■ Passage shown ■
Piergiorgio Bertoli
(researcher, ITC-IRST),
Marco Bozzano
(researcher, ITC-IRST),
Alessandro Cimatti
(researcher, ITC-IRST),
Roberto Sebastiani
(assistant professor, University of Trento, collaborator of ITC-IRST).
IRST participates in tasks: 1.2, 2.3, 3.2 and 3.4. IRST is a leader
of tasks 1.2 and 3.4.
The definition of decision procedures for expressive logical theories,
in particular those handling formulas combining boolean propositions
and constraints over real variables, is a very important and
challenging problem. Its importance lies in the fact that problems
arising from different real-world domains, ranging from formal
verification of infinite state systems to planning with resources, can
be easily encoded as decision problems for such theories. The challenge
is to define automatic decision procedures, that are able to deal with
a wide class of problems, but are also able to recognize easy problems
and to deal with them efficiently.
In particular, our ultimate goal goes in direction of the development
of verification tools (model checkers) for complex real-world systems
and protocols, in particular of timed systems. This requires procedures
able to handle both the (rather heavy) boolean reasoning component and
the mathematical solving component which are intrinsic in this kind of
problems.
As our contribution to Task 1.2, we present the foundations and the
basic algorithms for a new class of procedures for solving boolean
combinations of boolean and mathematical propositions, which combine
boolean and mathematical solvers, and we highlight the main
requirements that boolean and mathematical solvers must fulfil in order
to achieve the maximum benefits from their integration.

■ Written task A ■
Copy the lines of the listing verbatim, starting with the line containing "Where should I click to: Click the green" and going on through the line containing "Action: pos(69,591)", both included, with the pictures left out.
The passage above has no connection to the listing that comes next.

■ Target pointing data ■

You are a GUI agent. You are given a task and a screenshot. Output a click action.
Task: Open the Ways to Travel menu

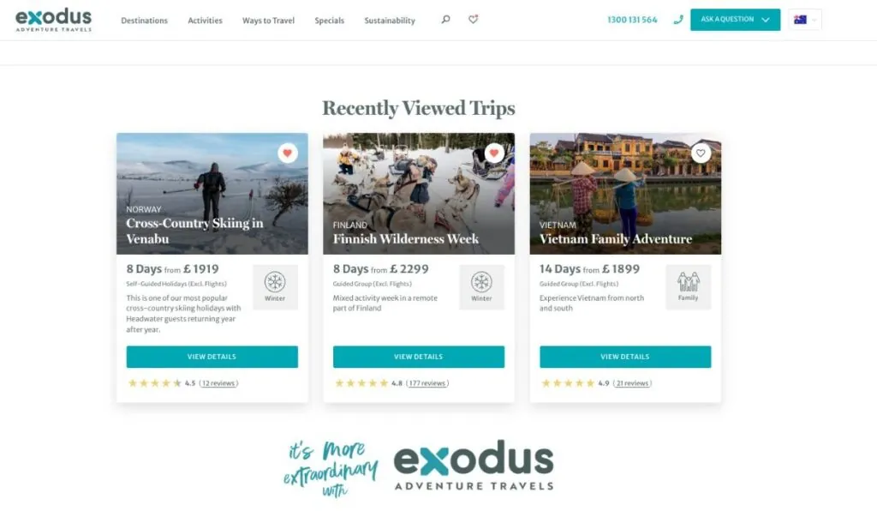click(268, 21)
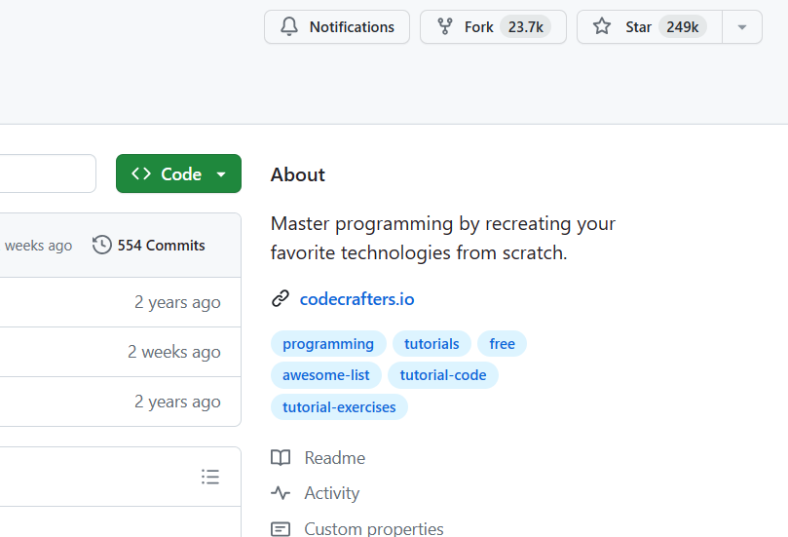
Task: Select the tutorials topic tag
Action: tap(432, 344)
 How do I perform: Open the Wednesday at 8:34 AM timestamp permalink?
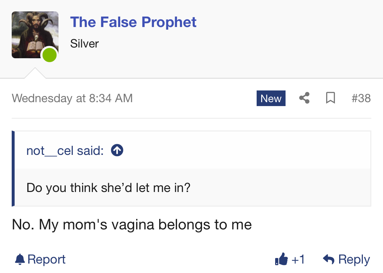pyautogui.click(x=72, y=98)
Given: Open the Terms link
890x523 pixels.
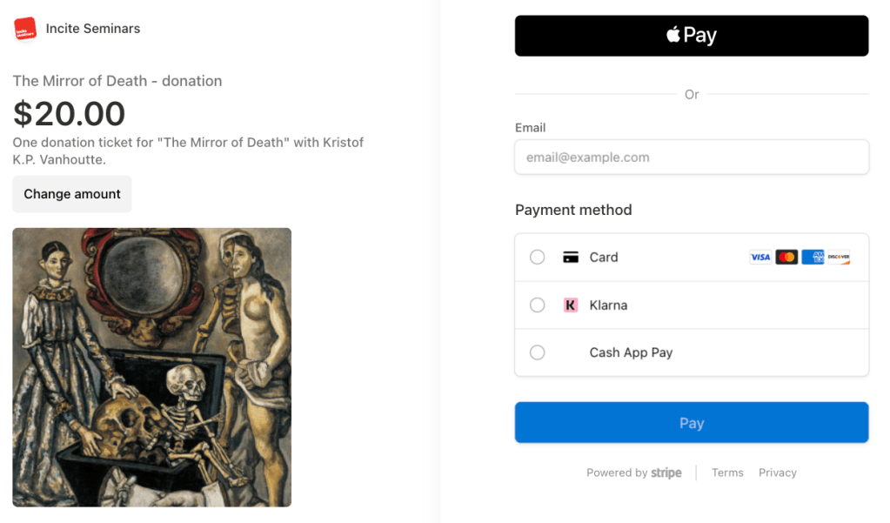Looking at the screenshot, I should (x=727, y=473).
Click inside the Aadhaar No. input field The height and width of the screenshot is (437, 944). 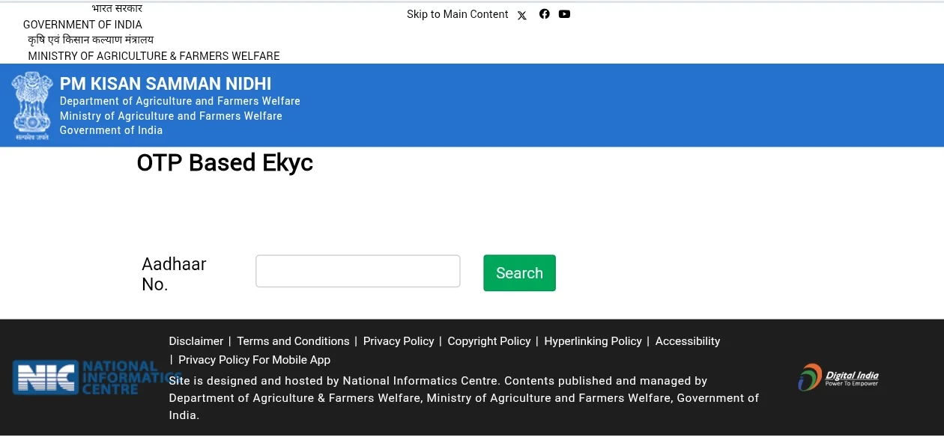click(x=357, y=271)
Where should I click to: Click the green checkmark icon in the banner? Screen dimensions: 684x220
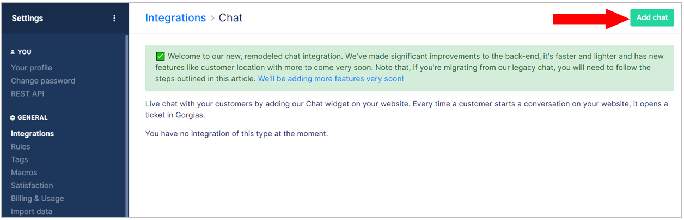[160, 56]
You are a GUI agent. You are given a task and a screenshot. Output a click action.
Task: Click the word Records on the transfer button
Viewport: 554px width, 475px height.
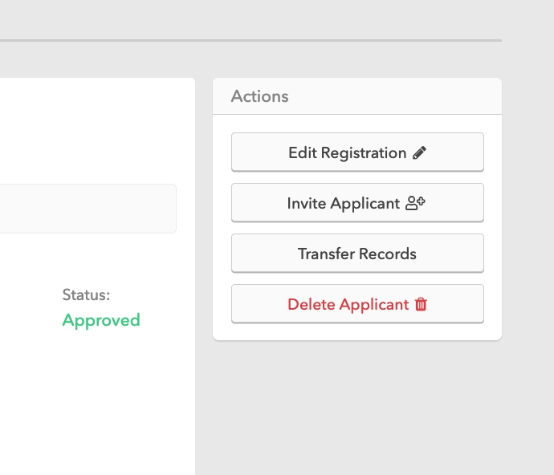(387, 254)
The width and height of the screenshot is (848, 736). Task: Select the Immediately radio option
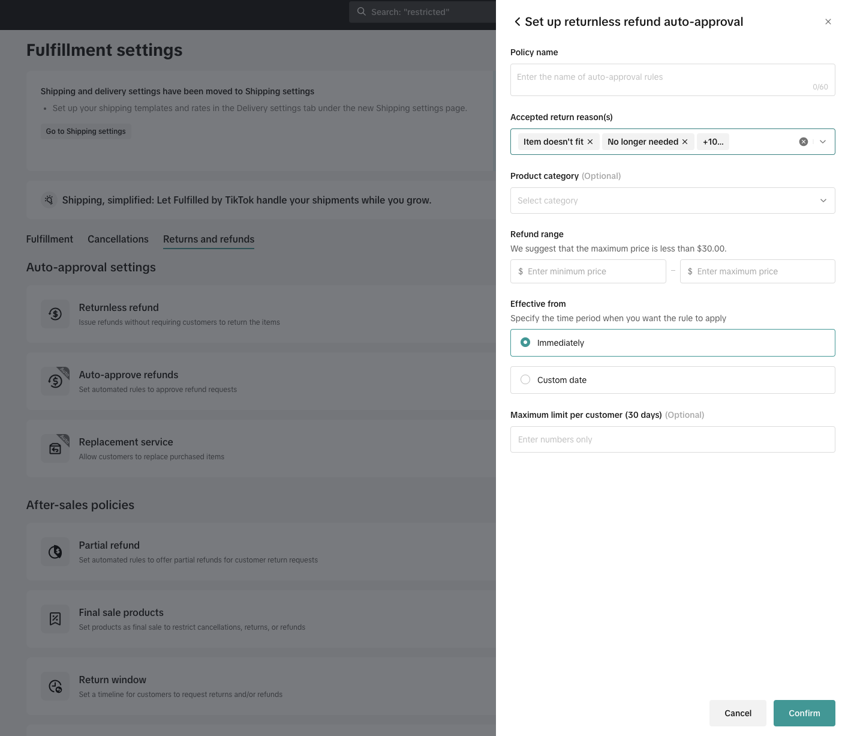click(525, 342)
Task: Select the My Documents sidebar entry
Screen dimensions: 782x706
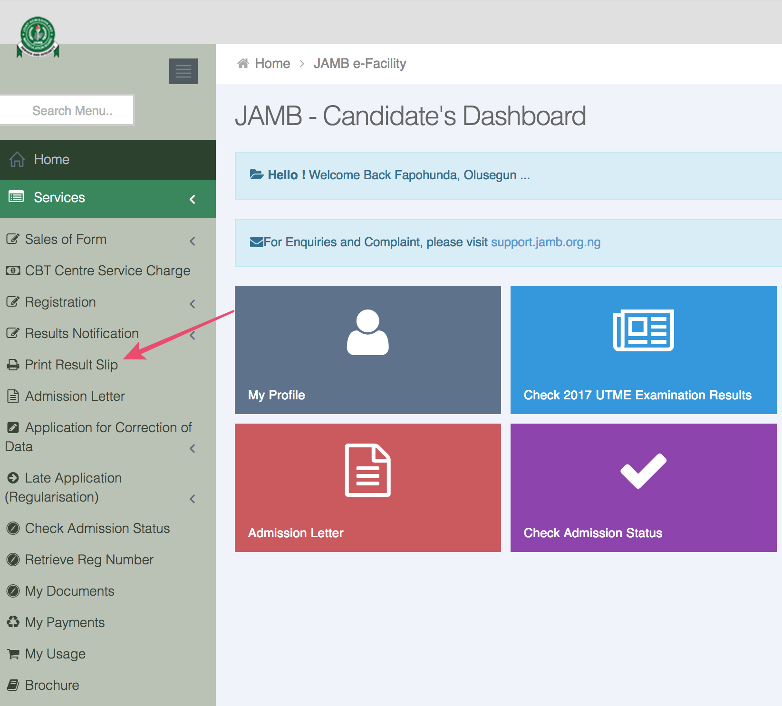Action: pos(69,591)
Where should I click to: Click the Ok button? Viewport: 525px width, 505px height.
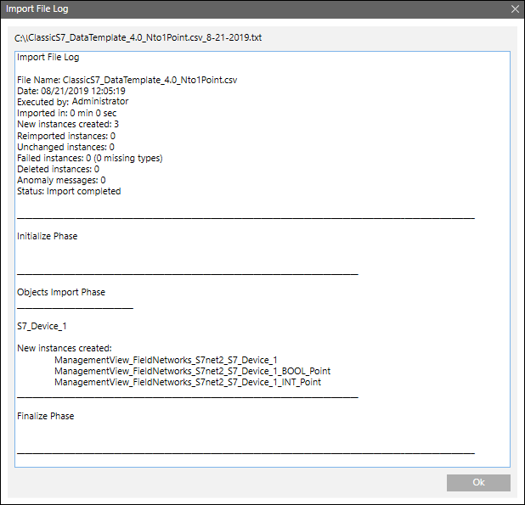point(478,483)
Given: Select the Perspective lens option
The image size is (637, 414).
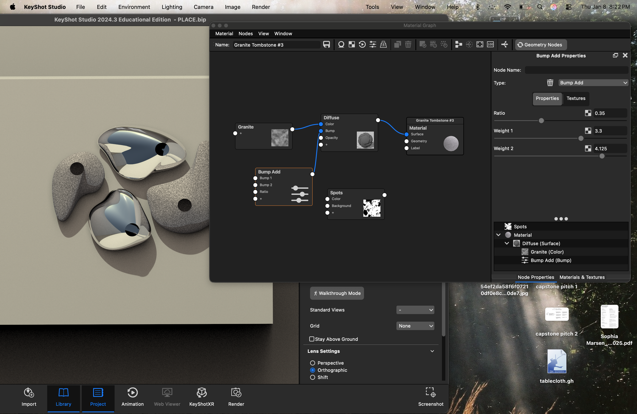Looking at the screenshot, I should 312,363.
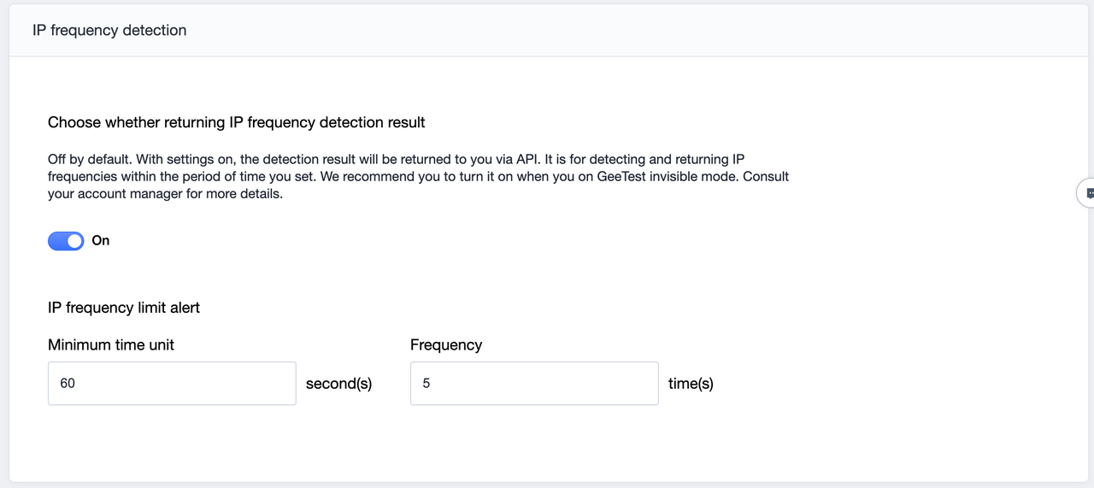Turn off the IP frequency detection switch
1094x488 pixels.
point(66,241)
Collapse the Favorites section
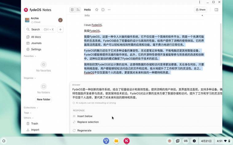The image size is (233, 145). (30, 56)
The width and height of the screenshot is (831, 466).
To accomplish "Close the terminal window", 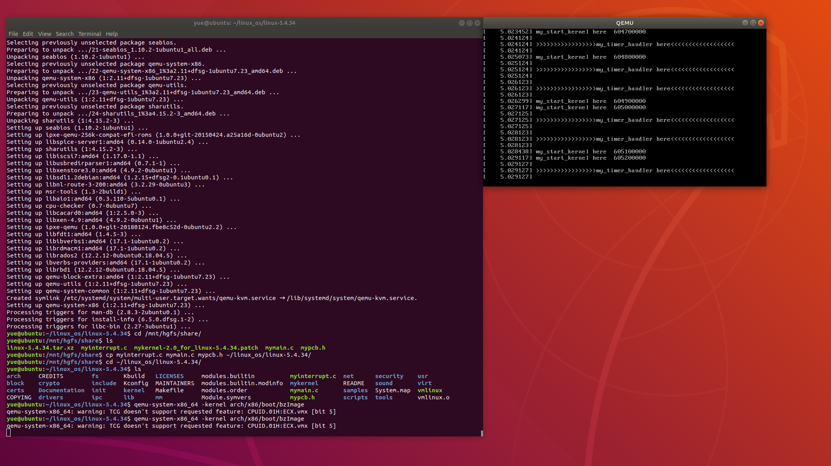I will click(478, 23).
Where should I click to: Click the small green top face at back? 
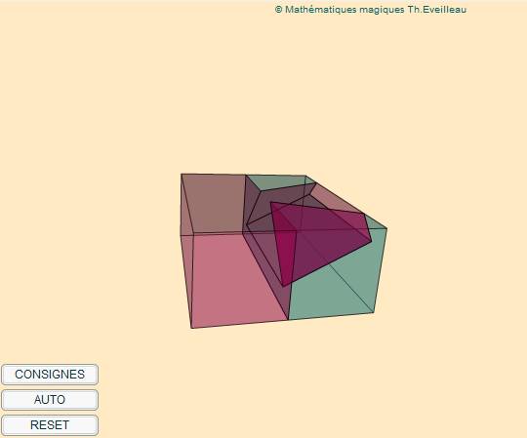[x=274, y=182]
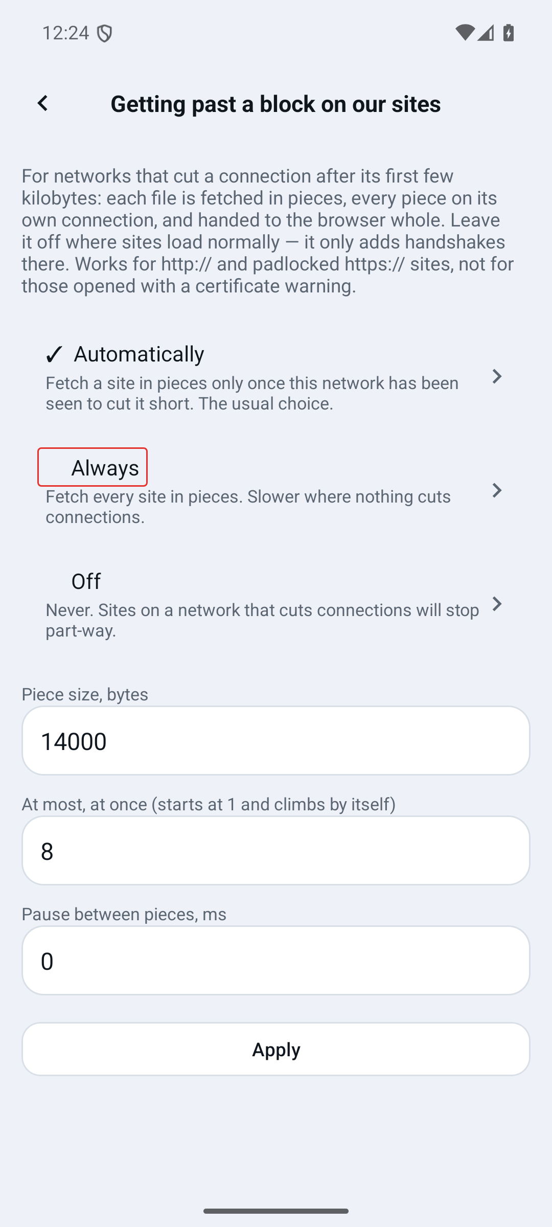Viewport: 552px width, 1227px height.
Task: Focus the Piece size bytes field
Action: (276, 741)
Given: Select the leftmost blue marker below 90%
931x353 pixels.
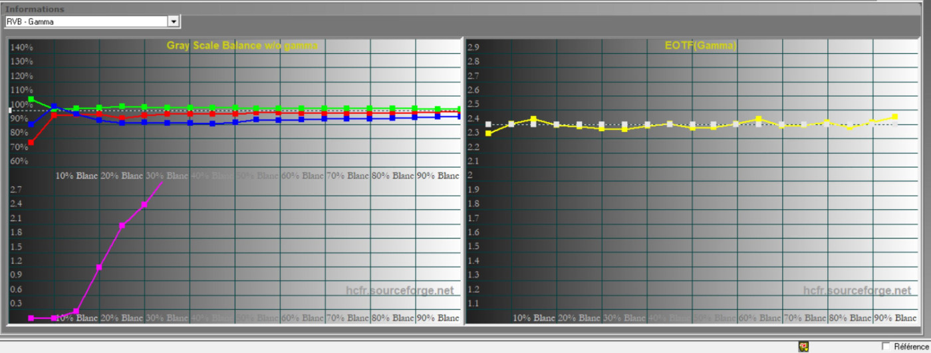Looking at the screenshot, I should [31, 125].
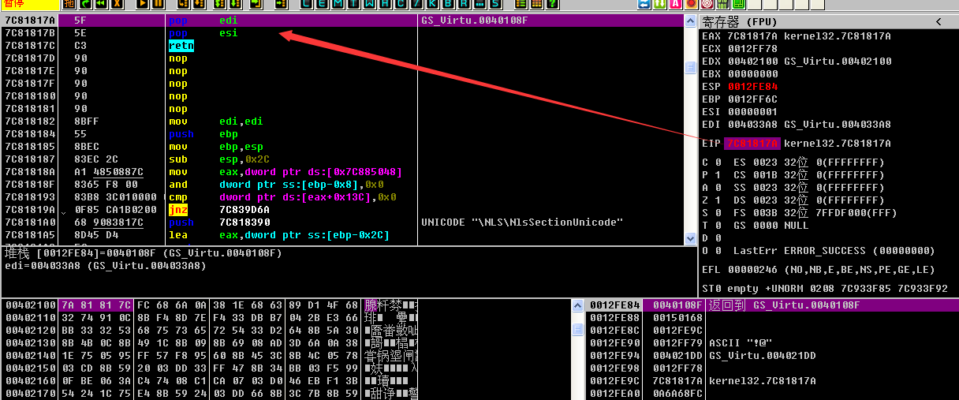Toggle the P parity flag value
Viewport: 959px width, 400px height.
[x=714, y=175]
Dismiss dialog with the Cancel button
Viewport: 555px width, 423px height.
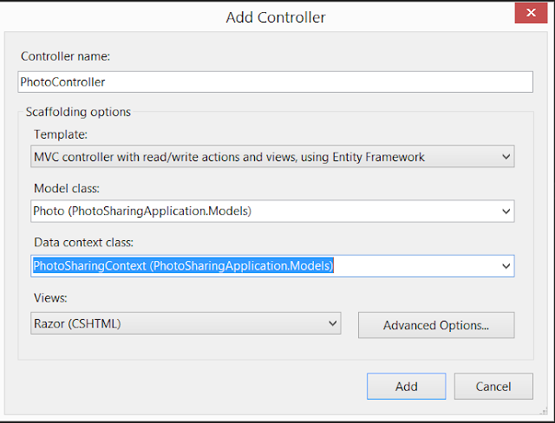(493, 387)
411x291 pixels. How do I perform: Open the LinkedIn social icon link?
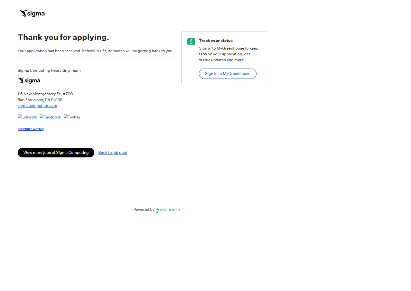pos(28,117)
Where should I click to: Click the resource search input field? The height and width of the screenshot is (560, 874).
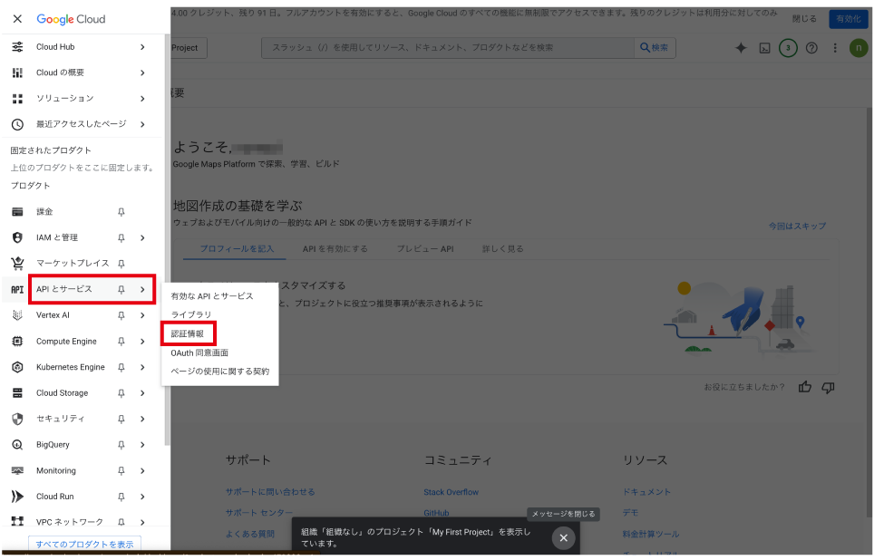pos(448,48)
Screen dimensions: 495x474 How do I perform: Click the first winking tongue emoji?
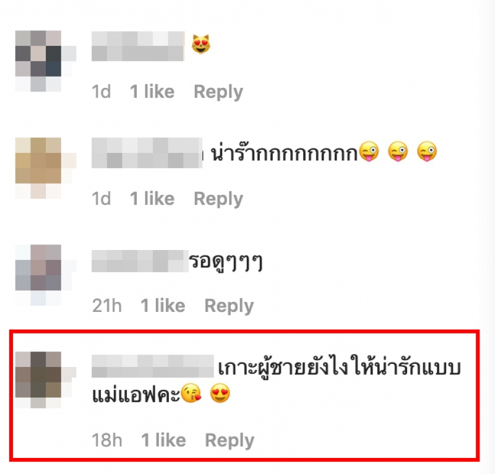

■ Written task B ■
Reproduce the passage on IRST's research, starting with "IRST participates in" and going on through "with them efficiently.", with "decision procedures" changed to "decision algorithms" wherever it occurs.

■ Problem solution A ■
Where should I click to: Click the green checkmark icon in the banner? Screen dimensions: 684x220
[160, 56]
You are a GUI agent. You are given a task and a screenshot. Output a click action.
Task: Click the word Records on the transfer button
Viewport: 554px width, 475px height.
(387, 254)
The width and height of the screenshot is (848, 736). Task: Select the Immediately radio option
click(525, 342)
Task: Select the My Documents sidebar entry
Screen dimensions: 782x706
Action: pos(69,591)

■ Problem solution B ■
IRST participates in tasks: 1.2, 2.3, 3.2 and 3.4. IRST is a leader
of tasks 1.2 and 3.4.
The definition of decision algorithms for expressive logical theories,
in particular those handling formulas combining boolean propositions
and constraints over real variables, is a very important and
challenging problem. Its importance lies in the fact that problems
arising from different real-world domains, ranging from formal
verification of infinite state systems to planning with resources, can
be easily encoded as decision problems for such theories. The challenge
is to define automatic decision algorithms, that are able to deal with
a wide class of problems, but are also able to recognize easy problems
and to deal with them efficiently.